Payment Varies With Your Income

When you take out an MCA, you aren’t taking out a loan with regular payments. Instead, you need to understand the idea of holdback and interest. Interest is typically higher on paper with a merchant advance, but since it’s a short-term tool, it can wind up being less expensive than a multi-year term loan under the right conditions. The reason interest is higher is to compensate for the payment structure, which is based on the lender claiming a percentage of the proceeds that come in through your merchant account until the debt is paid. For example, if your merchant cash advance has a 10% holdback, the lender takes 10% of its income regardless of how much or how little that happens to be.
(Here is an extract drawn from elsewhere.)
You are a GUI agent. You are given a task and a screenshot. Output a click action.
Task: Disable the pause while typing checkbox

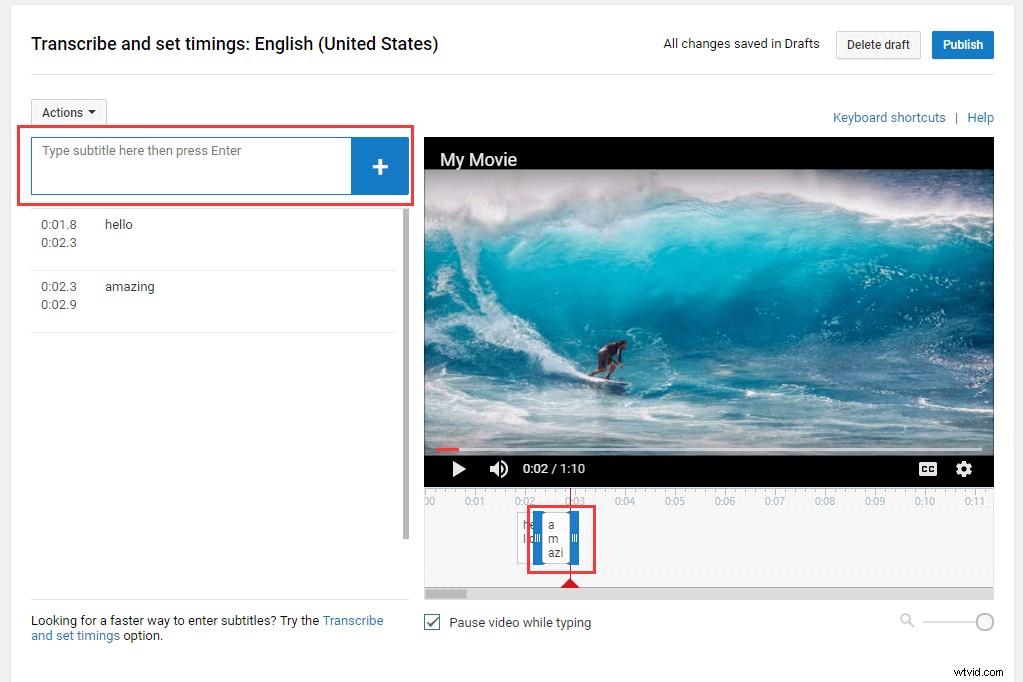click(x=431, y=621)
As a result, when you use it to load up on stock or revamp for a surge in demand, it’s easy to pay it down with just a month or two of booming business. Until that boom, the payment might not keep up with interest, but it also won’t keep you from meeting your other overhead obligations.

Finance When You Need It

There are a lot of businesses that operate on cyclic demand, especially in retail. When they have cash flow issues, it’s not because of a lack of awareness of this cycle, it’s because of unforeseen events that absorb cash reserves. Using an MCA for cash flow capital when you’re in a downturn provides a path to managing those surprises without depleting your cash reserves. Alternately, it also provides capital for a big inventory buy-in right before seasonal demand spikes, even if your reserves are low. You can finance another whenever you’ve paid down your last merchant cash advance, without needing to maintain a business credit line or update your asset values the way you would with an ongoing credit line.